Work task » Extract all records. Keep each one exact.

--

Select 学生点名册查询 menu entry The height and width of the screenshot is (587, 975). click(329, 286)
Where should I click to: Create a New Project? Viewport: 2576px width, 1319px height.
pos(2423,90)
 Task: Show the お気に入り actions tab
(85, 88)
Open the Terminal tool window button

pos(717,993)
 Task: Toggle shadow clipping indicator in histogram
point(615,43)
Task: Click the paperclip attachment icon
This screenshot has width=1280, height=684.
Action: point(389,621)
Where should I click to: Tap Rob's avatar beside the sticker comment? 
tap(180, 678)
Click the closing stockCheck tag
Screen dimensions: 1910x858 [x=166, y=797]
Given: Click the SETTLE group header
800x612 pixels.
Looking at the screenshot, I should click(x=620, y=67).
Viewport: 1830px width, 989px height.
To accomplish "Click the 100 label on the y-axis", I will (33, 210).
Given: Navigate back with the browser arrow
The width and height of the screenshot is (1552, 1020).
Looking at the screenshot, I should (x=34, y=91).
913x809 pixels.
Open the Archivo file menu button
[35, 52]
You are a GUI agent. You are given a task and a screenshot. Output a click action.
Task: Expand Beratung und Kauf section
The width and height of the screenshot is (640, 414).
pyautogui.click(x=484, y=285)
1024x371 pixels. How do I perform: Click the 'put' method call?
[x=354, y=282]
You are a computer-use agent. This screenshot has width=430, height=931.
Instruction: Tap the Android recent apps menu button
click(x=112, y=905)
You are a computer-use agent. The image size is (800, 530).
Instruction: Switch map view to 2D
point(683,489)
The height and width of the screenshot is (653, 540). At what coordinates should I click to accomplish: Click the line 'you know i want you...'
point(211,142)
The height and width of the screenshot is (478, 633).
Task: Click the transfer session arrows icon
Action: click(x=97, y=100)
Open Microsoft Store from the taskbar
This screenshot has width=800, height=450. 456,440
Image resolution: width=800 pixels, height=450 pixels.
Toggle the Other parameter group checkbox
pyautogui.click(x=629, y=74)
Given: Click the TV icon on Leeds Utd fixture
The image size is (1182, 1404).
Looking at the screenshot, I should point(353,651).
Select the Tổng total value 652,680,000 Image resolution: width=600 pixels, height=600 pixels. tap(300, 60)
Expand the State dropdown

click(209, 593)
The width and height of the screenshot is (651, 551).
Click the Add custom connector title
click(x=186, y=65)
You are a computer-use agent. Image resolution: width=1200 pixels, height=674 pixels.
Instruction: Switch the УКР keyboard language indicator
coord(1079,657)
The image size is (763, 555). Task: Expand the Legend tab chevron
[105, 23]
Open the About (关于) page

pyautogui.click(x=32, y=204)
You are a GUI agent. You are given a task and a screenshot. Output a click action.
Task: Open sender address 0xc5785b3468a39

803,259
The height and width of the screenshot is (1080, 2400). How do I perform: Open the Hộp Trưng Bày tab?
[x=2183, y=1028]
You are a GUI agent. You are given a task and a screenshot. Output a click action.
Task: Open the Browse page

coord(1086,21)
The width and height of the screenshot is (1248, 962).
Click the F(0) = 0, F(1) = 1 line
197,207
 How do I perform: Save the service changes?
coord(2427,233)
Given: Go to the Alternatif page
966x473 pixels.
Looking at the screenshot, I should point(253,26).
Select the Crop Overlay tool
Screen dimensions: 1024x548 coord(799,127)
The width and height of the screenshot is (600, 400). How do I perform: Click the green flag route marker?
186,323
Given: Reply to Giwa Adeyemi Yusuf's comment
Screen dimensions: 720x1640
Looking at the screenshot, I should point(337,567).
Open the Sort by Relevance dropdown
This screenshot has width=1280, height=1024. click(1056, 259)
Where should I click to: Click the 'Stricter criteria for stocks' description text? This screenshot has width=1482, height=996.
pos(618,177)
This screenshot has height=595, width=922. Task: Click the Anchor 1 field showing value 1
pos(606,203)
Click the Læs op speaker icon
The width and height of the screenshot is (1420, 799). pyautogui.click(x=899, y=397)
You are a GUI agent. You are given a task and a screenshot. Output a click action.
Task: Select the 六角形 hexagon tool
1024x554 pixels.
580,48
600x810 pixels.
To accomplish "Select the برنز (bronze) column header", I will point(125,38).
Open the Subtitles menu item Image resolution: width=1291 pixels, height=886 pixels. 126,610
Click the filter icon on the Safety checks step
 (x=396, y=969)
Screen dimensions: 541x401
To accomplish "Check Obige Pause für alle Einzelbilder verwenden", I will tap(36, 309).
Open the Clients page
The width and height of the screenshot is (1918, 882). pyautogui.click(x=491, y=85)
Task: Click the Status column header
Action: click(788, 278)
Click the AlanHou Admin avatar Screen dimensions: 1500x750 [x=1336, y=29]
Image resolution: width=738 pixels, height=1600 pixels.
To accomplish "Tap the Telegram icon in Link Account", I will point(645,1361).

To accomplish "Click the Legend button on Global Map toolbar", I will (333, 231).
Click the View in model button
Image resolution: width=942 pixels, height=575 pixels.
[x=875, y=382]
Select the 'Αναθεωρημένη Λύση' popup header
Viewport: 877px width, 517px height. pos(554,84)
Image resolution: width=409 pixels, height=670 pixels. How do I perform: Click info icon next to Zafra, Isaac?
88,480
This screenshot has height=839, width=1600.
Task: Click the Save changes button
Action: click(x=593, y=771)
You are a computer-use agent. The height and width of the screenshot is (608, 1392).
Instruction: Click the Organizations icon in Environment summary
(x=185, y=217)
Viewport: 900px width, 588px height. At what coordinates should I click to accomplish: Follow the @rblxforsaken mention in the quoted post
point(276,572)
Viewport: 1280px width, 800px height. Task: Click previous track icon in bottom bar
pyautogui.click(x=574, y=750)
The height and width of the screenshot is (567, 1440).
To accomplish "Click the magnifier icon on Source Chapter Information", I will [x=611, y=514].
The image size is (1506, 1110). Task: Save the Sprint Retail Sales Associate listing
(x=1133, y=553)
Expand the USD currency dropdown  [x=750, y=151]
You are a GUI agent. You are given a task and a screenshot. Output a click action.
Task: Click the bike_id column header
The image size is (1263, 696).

--

Output for this exercise »
Select 学生点名册查询 menu entry The height and width of the screenshot is (587, 975). click(329, 286)
Where should I click to: Create a New Project? Viewport: 2576px width, 1319px height.
pos(2423,90)
 Task: Show the お気に入り actions tab
(85, 88)
Open the Terminal tool window button

pos(717,993)
 Task: Toggle shadow clipping indicator in histogram
point(615,43)
Task: Click the paperclip attachment icon
This screenshot has width=1280, height=684.
Action: point(389,621)
Where should I click to: Tap Rob's avatar beside the sticker comment? 
tap(180, 678)
Click the closing stockCheck tag
Screen dimensions: 1910x858 [x=166, y=797]
Given: Click the SETTLE group header
800x612 pixels.
Looking at the screenshot, I should click(x=620, y=67).
Viewport: 1830px width, 989px height.
To accomplish "Click the 100 label on the y-axis", I will (33, 210).
Given: Navigate back with the browser arrow
The width and height of the screenshot is (1552, 1020).
Looking at the screenshot, I should (x=34, y=91).
913x809 pixels.
Open the Archivo file menu button
[35, 52]
You are a GUI agent. You are given a task and a screenshot. Output a click action.
Task: Expand Beratung und Kauf section
The width and height of the screenshot is (640, 414).
pyautogui.click(x=484, y=285)
1024x371 pixels. How do I perform: Click the 'put' method call?
[x=354, y=282]
You are a computer-use agent. This screenshot has width=430, height=931.
Instruction: Tap the Android recent apps menu button
click(x=112, y=905)
You are a computer-use agent. The image size is (800, 530).
Instruction: Switch map view to 2D
point(683,489)
The height and width of the screenshot is (653, 540). At what coordinates should I click to accomplish: Click the line 'you know i want you...'
point(211,142)
The height and width of the screenshot is (478, 633).
Task: Click the transfer session arrows icon
Action: click(x=97, y=100)
Open Microsoft Store from the taskbar
This screenshot has width=800, height=450. 456,440
Image resolution: width=800 pixels, height=450 pixels.
Toggle the Other parameter group checkbox
pyautogui.click(x=629, y=74)
Given: Click the TV icon on Leeds Utd fixture
The image size is (1182, 1404).
Looking at the screenshot, I should point(353,651).
Select the Tổng total value 652,680,000 Image resolution: width=600 pixels, height=600 pixels. tap(300, 60)
Expand the State dropdown

click(209, 593)
The width and height of the screenshot is (651, 551).
Click the Add custom connector title
click(x=186, y=65)
You are a computer-use agent. Image resolution: width=1200 pixels, height=674 pixels.
Instruction: Switch the УКР keyboard language indicator
coord(1079,657)
The image size is (763, 555). Task: Expand the Legend tab chevron
[105, 23]
Open the About (关于) page

pyautogui.click(x=32, y=204)
You are a GUI agent. You are given a task and a screenshot. Output a click action.
Task: Open sender address 0xc5785b3468a39

803,259
The height and width of the screenshot is (1080, 2400). How do I perform: Open the Hộp Trưng Bày tab?
[x=2183, y=1028]
You are a GUI agent. You are given a task and a screenshot. Output a click action.
Task: Open the Browse page

coord(1086,21)
The width and height of the screenshot is (1248, 962).
Click the F(0) = 0, F(1) = 1 line
197,207
 How do I perform: Save the service changes?
coord(2427,233)
Given: Go to the Alternatif page
966x473 pixels.
Looking at the screenshot, I should point(253,26).
Select the Crop Overlay tool
Screen dimensions: 1024x548 coord(799,127)
The width and height of the screenshot is (600, 400). How do I perform: Click the green flag route marker?
186,323
Given: Reply to Giwa Adeyemi Yusuf's comment
Screen dimensions: 720x1640
Looking at the screenshot, I should point(337,567).
Open the Sort by Relevance dropdown
This screenshot has width=1280, height=1024. click(1056, 259)
Where should I click to: Click the 'Stricter criteria for stocks' description text? This screenshot has width=1482, height=996.
pos(618,177)
This screenshot has height=595, width=922. Task: Click the Anchor 1 field showing value 1
pos(606,203)
Click the Læs op speaker icon
The width and height of the screenshot is (1420, 799). pyautogui.click(x=899, y=397)
You are a GUI agent. You are given a task and a screenshot. Output a click action.
Task: Select the 六角形 hexagon tool
1024x554 pixels.
580,48
600x810 pixels.
To accomplish "Select the برنز (bronze) column header", I will point(125,38).
Open the Subtitles menu item Image resolution: width=1291 pixels, height=886 pixels. 126,610
Click the filter icon on the Safety checks step
 (x=396, y=969)
Screen dimensions: 541x401
To accomplish "Check Obige Pause für alle Einzelbilder verwenden", I will tap(36, 309).
Open the Clients page
The width and height of the screenshot is (1918, 882). pyautogui.click(x=491, y=85)
Task: Click the Status column header
Action: click(788, 278)
Click the AlanHou Admin avatar Screen dimensions: 1500x750 [x=1336, y=29]
Image resolution: width=738 pixels, height=1600 pixels.
To accomplish "Tap the Telegram icon in Link Account", I will point(645,1361).

To accomplish "Click the Legend button on Global Map toolbar", I will (333, 231).
Click the View in model button
Image resolution: width=942 pixels, height=575 pixels.
[x=875, y=382]
Select the 'Αναθεωρημένη Λύση' popup header
Viewport: 877px width, 517px height. pos(554,84)
Image resolution: width=409 pixels, height=670 pixels. How do I perform: Click info icon next to Zafra, Isaac?
88,480
This screenshot has height=839, width=1600.
Task: Click the Save changes button
Action: click(x=593, y=771)
You are a computer-use agent. The height and width of the screenshot is (608, 1392).
Instruction: Click the Organizations icon in Environment summary
(x=185, y=217)
Viewport: 900px width, 588px height. At what coordinates should I click to accomplish: Follow the @rblxforsaken mention in the quoted post
point(276,572)
Viewport: 1280px width, 800px height. Task: Click previous track icon in bottom bar
pyautogui.click(x=574, y=750)
The height and width of the screenshot is (567, 1440).
To accomplish "Click the magnifier icon on Source Chapter Information", I will [x=611, y=514].
The image size is (1506, 1110). Task: Save the Sprint Retail Sales Associate listing
(x=1133, y=553)
Expand the USD currency dropdown  [x=750, y=151]
You are a GUI agent. You are given a task and a screenshot. Output a click action.
Task: Click the bike_id column header
The image size is (1263, 696).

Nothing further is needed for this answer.